Entries taken from a collection:
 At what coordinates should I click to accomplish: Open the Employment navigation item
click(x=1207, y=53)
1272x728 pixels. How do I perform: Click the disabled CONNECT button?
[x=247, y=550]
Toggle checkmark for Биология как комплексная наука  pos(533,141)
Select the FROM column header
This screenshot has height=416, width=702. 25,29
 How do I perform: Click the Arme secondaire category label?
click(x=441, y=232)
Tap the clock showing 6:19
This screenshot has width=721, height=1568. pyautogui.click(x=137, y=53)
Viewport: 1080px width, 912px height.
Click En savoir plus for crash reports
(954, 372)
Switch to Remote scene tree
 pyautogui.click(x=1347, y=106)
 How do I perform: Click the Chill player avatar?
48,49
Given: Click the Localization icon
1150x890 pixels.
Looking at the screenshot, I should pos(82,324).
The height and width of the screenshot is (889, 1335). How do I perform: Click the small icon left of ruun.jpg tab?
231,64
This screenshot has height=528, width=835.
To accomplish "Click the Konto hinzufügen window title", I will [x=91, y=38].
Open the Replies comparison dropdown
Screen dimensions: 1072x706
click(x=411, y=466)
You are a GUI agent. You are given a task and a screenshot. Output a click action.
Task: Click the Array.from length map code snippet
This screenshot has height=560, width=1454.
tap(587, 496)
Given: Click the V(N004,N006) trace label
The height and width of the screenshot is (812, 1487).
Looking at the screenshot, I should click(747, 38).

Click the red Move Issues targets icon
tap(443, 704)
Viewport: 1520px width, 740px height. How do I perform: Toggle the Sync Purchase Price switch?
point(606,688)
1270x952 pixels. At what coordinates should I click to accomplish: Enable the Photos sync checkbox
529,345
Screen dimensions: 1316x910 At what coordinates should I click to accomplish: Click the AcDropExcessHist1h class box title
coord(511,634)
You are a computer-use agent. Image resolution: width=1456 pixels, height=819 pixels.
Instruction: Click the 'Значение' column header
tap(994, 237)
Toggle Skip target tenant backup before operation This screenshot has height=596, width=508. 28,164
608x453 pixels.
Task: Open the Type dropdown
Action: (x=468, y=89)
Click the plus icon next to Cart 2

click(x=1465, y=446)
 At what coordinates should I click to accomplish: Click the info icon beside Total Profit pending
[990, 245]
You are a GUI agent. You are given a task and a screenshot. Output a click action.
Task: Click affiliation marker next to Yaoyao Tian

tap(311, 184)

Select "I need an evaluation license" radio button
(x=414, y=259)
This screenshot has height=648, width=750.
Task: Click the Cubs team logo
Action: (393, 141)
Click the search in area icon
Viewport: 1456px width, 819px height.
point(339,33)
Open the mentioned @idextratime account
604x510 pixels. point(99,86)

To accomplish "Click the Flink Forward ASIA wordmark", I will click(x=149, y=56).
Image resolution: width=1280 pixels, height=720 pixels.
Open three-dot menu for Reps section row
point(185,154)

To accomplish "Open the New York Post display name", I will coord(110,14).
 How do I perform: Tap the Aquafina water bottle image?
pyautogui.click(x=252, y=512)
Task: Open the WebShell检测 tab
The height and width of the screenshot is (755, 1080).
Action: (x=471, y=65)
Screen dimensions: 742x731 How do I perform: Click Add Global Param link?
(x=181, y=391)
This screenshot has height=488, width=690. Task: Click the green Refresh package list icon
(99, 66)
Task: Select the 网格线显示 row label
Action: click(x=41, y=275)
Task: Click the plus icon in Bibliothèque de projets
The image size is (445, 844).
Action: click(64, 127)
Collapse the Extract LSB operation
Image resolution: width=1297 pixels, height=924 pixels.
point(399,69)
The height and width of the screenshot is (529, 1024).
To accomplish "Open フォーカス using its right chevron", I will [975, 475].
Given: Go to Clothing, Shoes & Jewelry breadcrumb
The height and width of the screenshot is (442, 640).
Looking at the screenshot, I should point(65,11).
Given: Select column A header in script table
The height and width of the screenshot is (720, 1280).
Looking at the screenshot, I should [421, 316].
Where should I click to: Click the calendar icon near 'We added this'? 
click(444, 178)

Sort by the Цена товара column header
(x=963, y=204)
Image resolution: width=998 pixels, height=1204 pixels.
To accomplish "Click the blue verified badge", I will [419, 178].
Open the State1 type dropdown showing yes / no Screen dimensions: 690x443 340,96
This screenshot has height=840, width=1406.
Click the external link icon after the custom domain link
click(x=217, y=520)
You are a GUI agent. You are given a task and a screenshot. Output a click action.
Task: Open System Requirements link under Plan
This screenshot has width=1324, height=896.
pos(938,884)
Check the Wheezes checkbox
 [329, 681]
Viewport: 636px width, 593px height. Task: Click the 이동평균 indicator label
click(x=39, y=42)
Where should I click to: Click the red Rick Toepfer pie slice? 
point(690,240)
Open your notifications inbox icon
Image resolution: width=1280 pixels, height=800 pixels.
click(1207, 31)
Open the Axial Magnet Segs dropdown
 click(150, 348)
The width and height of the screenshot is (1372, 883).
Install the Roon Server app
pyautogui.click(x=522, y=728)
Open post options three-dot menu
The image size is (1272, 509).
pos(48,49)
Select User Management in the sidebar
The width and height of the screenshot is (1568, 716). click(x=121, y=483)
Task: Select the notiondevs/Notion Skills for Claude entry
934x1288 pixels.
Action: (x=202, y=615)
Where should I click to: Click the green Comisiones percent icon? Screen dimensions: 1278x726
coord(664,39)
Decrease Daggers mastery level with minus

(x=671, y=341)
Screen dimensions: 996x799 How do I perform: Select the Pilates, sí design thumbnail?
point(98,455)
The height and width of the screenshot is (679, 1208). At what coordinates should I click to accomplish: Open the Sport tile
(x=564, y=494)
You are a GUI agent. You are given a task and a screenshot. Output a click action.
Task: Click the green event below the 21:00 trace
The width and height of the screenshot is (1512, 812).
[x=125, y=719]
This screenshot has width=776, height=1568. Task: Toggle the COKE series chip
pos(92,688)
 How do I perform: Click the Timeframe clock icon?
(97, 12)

• _What is being asked_
Copy the entries verbatim, from the line containing "Select the FROM column header" up to and including the line containing "Looking at the screenshot, I should pos(82,324).".

• _Answer to the exercise_
Select the FROM column header
This screenshot has height=416, width=702. 25,29
 How do I perform: Click the Arme secondaire category label?
click(x=441, y=232)
Tap the clock showing 6:19
This screenshot has width=721, height=1568. pyautogui.click(x=137, y=53)
Viewport: 1080px width, 912px height.
Click En savoir plus for crash reports
(954, 372)
Switch to Remote scene tree
 pyautogui.click(x=1347, y=106)
 How do I perform: Click the Chill player avatar?
48,49
Given: Click the Localization icon
1150x890 pixels.
Looking at the screenshot, I should pos(82,324).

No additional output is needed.